EXERCISE DESCRIPTION
Where in the listing does the string "computer" appear? Copy every line that holds it.

MATERIAL SHOWN

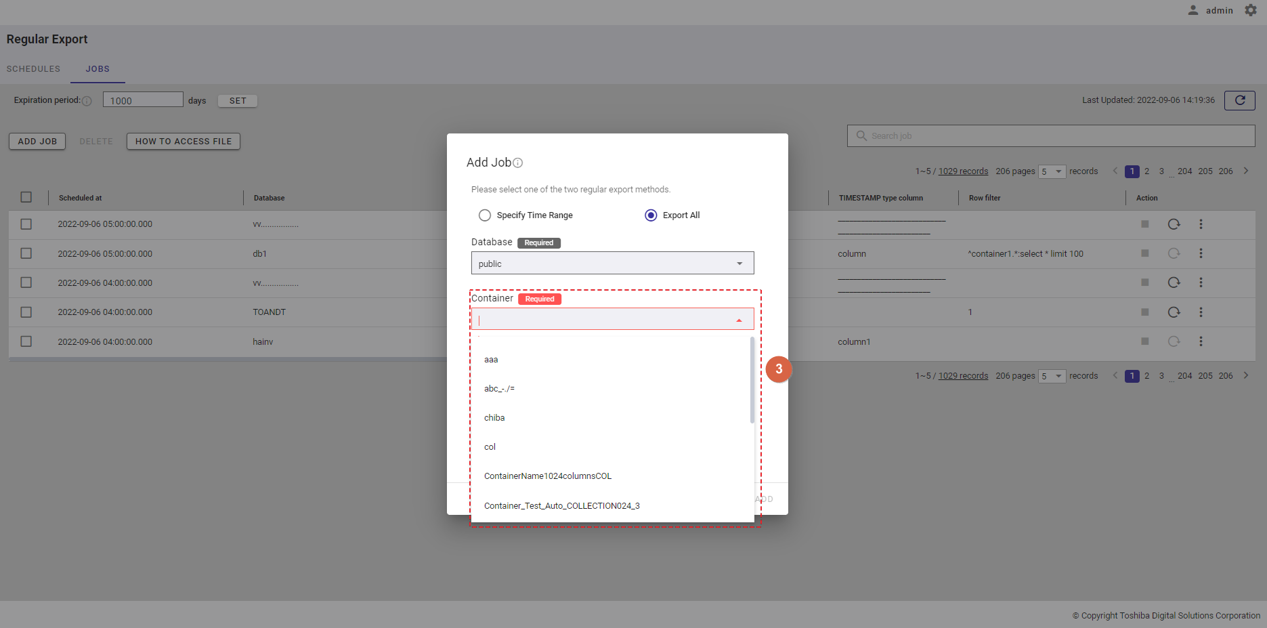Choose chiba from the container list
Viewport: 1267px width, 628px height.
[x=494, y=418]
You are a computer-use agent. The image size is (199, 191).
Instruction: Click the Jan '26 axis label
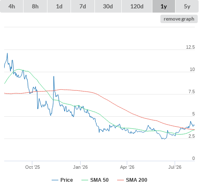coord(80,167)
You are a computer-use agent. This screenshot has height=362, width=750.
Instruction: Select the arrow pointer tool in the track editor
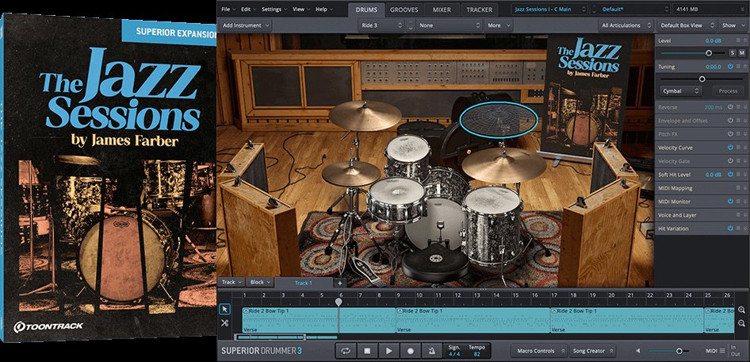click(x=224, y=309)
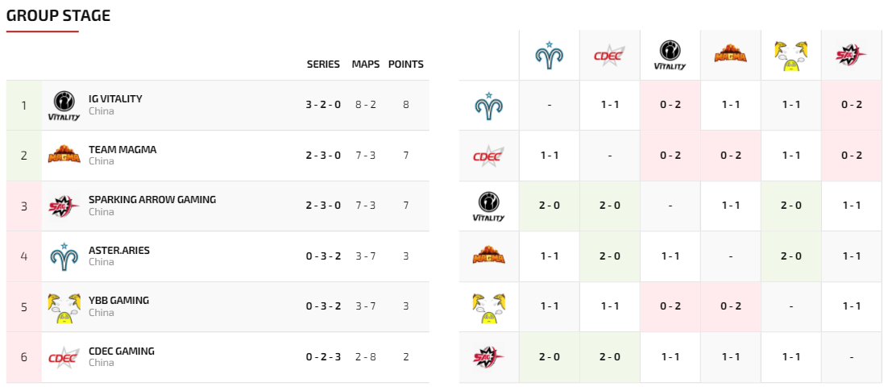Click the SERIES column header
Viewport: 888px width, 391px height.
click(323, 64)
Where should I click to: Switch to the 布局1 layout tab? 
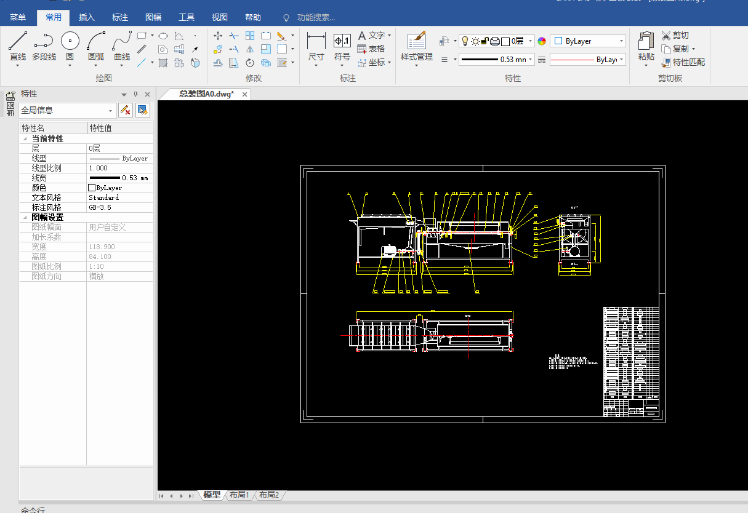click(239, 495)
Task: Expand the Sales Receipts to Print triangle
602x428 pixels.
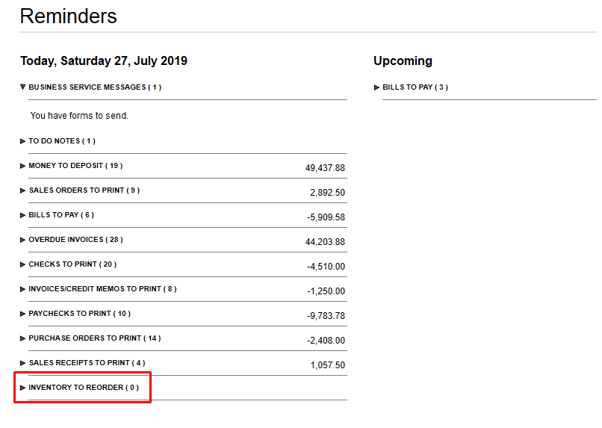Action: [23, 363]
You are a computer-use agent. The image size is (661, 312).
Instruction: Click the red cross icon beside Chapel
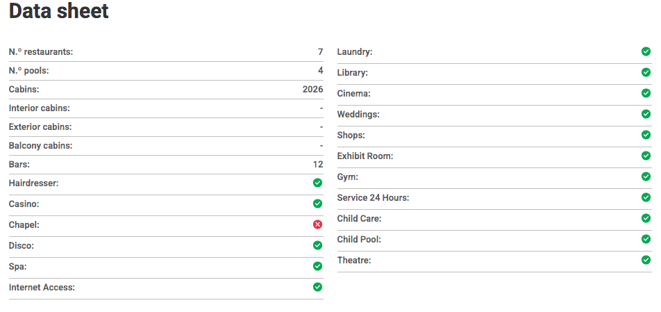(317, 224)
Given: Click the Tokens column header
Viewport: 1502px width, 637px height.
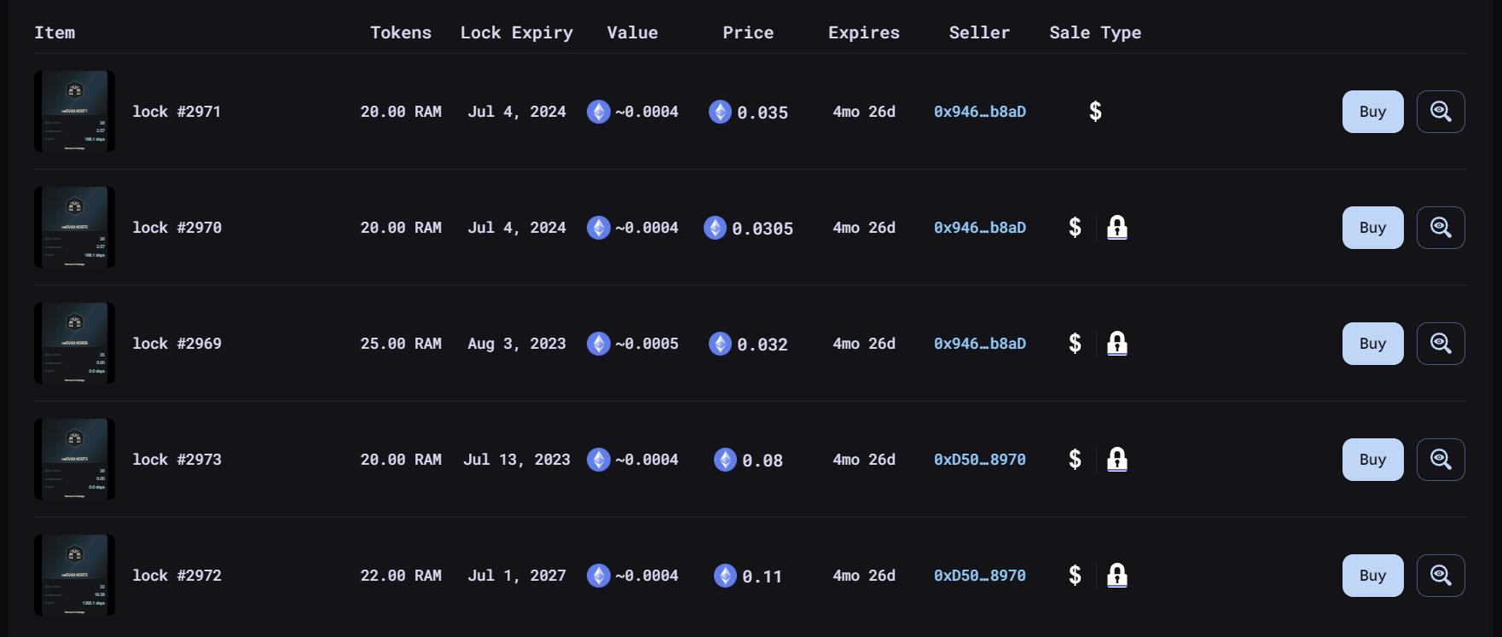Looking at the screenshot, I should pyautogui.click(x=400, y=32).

...

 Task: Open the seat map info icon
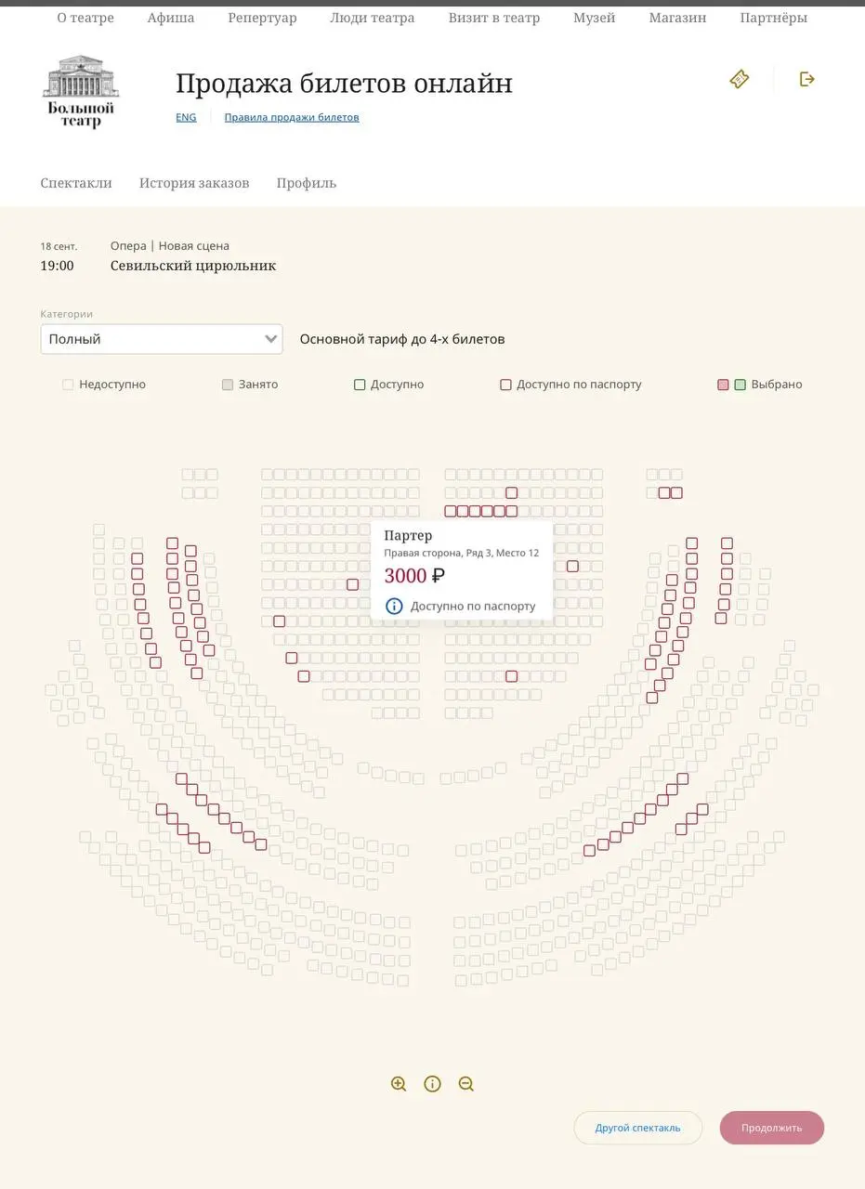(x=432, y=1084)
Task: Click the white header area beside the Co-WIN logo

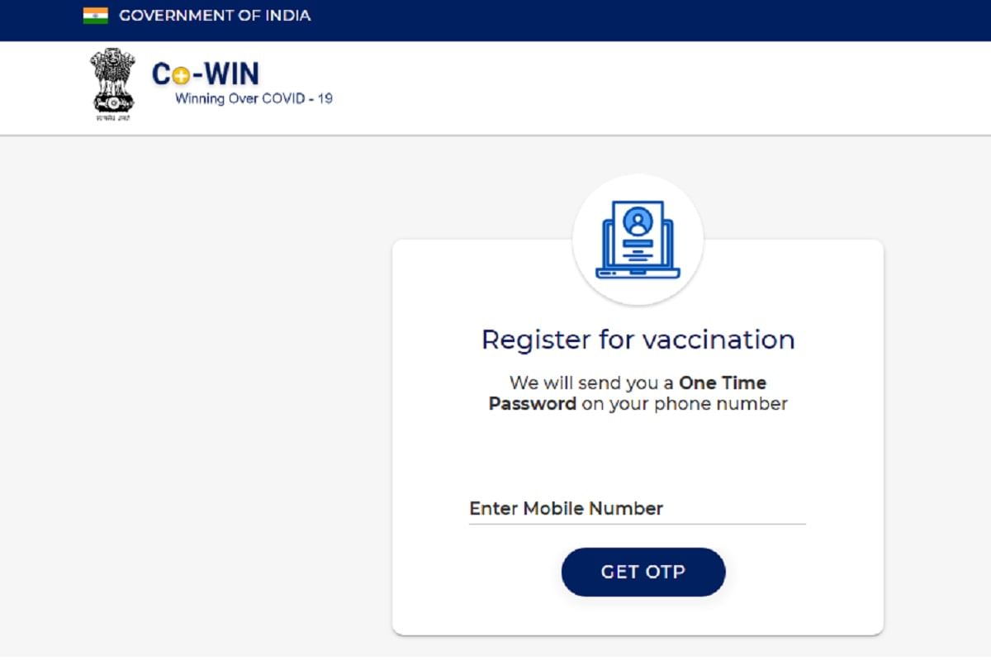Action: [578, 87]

* * *

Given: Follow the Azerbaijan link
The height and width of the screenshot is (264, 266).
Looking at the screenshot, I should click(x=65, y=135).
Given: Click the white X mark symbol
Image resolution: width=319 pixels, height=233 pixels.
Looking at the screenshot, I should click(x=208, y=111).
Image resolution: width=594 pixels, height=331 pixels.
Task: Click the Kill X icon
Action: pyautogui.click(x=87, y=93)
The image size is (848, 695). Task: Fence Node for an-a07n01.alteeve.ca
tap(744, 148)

OUTPUT FOR THIS EXERCISE
You are a computer-use agent. The image size is (199, 191).
You are a computer-use agent. This screenshot has height=362, width=750.
You are a computer-use agent. The image size is (661, 312).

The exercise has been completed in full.